PROBLEM TO WORK ON – Report the number of lines in the data that contain the string "Where", counting only case-exact matches. Reply with the number alone.

PROVIDED INFORMATION –
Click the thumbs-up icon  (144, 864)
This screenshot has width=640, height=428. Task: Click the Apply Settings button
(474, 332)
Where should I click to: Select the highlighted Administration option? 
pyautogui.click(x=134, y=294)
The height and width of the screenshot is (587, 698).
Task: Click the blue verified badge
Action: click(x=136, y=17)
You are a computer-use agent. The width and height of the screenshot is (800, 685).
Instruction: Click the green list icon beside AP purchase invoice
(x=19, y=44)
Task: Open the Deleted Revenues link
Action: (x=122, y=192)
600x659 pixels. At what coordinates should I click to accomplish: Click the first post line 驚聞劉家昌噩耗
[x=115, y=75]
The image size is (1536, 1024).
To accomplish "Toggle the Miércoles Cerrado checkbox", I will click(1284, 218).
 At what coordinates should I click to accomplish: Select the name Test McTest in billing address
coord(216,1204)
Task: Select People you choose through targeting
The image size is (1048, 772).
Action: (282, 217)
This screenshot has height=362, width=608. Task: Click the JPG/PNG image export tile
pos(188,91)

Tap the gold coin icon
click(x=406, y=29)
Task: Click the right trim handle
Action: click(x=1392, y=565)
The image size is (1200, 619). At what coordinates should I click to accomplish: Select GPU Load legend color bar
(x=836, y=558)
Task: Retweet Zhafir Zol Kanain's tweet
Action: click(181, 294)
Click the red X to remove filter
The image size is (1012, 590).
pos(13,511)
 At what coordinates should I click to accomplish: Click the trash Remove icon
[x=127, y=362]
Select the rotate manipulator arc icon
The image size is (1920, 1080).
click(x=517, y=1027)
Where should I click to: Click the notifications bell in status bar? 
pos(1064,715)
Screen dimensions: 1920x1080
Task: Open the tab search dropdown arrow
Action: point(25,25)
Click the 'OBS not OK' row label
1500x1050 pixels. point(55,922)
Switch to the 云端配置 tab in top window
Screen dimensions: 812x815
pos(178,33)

REPLY – 2